> [How to complete this task]: From the first line of the entries below, reproduce everything exactly through the line with "Given: Click the 无评价结果 heading on the card", and nothing more.

> [Source data]:

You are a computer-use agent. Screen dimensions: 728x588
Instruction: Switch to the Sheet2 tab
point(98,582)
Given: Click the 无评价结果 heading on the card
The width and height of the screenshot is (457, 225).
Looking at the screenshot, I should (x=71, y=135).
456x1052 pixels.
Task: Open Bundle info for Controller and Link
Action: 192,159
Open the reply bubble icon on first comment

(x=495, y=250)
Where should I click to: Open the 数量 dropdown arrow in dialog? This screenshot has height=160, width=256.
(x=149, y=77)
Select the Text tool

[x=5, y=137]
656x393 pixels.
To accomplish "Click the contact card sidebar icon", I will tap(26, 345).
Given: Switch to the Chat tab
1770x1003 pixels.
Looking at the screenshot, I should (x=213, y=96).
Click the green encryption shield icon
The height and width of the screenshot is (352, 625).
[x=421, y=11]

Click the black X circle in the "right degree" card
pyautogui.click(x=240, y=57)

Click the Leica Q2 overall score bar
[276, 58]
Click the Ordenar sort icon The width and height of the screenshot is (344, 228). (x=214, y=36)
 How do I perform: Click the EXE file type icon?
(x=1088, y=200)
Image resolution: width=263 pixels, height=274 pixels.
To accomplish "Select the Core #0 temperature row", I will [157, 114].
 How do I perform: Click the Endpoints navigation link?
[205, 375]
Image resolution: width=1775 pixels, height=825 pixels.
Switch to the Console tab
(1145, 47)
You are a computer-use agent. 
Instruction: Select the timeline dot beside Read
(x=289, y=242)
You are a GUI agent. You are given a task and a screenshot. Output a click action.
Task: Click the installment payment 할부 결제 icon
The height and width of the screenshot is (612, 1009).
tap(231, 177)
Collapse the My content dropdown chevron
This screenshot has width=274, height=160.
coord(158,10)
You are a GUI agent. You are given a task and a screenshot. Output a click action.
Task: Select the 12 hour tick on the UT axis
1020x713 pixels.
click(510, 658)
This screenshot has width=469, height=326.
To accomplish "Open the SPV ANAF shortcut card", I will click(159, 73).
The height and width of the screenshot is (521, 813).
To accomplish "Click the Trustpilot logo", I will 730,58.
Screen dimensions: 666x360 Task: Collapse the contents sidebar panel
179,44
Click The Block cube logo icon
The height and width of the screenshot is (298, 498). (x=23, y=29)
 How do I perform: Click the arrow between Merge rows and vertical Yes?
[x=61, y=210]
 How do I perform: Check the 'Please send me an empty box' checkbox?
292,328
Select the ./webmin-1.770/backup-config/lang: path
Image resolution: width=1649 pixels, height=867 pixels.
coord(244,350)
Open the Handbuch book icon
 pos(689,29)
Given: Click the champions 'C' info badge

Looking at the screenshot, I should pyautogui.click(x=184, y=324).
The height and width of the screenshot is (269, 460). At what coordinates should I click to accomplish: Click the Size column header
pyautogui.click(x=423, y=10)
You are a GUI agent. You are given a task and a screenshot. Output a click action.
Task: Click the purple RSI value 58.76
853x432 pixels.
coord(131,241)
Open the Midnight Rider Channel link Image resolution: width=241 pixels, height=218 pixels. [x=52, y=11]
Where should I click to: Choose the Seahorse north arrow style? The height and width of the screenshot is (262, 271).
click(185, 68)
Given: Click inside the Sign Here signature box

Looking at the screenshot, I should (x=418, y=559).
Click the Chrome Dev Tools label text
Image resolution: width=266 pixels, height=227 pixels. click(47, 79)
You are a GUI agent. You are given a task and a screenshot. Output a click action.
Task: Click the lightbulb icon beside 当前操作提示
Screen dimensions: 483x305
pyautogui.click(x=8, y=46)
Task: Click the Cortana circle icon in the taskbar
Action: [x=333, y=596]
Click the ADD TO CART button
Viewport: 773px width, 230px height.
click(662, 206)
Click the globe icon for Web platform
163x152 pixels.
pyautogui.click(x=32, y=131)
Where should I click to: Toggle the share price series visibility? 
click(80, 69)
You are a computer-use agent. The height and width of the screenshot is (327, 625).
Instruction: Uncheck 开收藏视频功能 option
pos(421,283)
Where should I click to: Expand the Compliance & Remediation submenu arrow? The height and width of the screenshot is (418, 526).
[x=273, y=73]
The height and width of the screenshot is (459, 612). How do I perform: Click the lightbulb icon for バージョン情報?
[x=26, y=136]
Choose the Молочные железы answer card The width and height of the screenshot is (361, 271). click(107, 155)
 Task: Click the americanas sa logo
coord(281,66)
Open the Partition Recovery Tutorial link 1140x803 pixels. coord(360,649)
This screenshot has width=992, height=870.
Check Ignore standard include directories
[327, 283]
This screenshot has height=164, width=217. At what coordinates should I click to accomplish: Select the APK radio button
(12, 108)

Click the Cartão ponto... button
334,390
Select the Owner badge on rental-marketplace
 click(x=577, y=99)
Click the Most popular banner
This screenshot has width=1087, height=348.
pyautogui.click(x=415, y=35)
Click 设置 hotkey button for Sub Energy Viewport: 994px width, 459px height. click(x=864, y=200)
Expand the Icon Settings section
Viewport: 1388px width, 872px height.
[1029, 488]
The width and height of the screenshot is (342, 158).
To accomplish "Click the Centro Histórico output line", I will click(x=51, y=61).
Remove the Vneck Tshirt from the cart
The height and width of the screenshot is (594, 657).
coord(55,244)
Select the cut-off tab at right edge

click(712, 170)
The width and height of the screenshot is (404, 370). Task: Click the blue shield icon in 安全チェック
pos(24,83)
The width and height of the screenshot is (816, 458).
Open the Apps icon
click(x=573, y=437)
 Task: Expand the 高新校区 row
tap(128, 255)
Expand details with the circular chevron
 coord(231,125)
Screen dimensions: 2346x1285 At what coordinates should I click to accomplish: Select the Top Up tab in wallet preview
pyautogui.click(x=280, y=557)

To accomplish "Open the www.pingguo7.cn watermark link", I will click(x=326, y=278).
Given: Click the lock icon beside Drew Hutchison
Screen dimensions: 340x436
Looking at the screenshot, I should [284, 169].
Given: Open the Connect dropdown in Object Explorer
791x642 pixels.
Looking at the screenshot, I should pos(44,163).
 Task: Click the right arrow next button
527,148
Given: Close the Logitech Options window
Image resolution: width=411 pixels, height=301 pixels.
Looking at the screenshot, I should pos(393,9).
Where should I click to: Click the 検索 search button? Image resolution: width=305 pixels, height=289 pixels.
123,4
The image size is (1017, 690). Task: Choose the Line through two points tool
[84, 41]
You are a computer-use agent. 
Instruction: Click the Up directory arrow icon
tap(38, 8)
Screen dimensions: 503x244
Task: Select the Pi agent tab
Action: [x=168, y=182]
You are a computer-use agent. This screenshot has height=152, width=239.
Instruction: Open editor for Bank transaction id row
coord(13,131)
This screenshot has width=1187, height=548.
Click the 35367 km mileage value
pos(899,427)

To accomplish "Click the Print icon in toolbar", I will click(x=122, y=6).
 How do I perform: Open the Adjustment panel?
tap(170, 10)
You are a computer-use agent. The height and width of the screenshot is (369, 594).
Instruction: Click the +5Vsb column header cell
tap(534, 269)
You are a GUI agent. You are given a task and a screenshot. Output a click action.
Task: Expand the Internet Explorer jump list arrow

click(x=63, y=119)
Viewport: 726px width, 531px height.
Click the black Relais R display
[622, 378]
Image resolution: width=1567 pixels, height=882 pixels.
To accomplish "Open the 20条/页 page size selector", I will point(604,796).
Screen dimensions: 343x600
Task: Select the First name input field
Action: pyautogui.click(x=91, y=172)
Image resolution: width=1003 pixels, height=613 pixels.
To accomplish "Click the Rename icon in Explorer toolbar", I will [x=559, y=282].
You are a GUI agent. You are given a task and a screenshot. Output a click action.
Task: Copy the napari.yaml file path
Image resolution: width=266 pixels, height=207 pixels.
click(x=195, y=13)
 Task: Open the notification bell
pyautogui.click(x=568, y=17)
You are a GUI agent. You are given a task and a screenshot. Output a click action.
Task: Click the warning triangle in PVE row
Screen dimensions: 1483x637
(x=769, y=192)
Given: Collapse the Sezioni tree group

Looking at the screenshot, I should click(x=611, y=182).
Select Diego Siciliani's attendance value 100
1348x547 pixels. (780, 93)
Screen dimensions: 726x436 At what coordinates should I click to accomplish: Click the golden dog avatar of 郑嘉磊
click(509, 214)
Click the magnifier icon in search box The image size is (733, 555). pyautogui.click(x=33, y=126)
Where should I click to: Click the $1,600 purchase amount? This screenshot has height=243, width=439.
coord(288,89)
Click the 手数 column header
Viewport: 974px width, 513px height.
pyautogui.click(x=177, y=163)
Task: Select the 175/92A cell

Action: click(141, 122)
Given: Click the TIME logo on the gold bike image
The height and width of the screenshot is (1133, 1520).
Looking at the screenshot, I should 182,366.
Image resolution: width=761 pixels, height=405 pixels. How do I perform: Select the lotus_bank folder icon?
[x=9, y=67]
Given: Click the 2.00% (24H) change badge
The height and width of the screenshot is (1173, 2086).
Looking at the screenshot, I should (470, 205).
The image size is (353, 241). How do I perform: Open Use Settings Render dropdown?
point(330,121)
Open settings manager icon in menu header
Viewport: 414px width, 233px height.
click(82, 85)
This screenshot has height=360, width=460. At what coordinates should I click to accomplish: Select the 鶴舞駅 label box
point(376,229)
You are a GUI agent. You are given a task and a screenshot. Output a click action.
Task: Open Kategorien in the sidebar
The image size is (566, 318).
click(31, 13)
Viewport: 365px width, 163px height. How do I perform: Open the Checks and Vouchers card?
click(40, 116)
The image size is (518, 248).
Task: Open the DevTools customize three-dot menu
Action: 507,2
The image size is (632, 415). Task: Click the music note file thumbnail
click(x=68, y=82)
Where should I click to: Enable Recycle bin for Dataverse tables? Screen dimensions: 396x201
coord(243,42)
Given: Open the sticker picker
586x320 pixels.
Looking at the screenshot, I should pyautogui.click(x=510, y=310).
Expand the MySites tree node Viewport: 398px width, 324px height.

> [Solved problem]:
You are a computer-use agent. Screen dimensions: 728x588
Instruction: Switch to the Sheet2 tab
point(98,582)
Given: Click the 无评价结果 heading on the card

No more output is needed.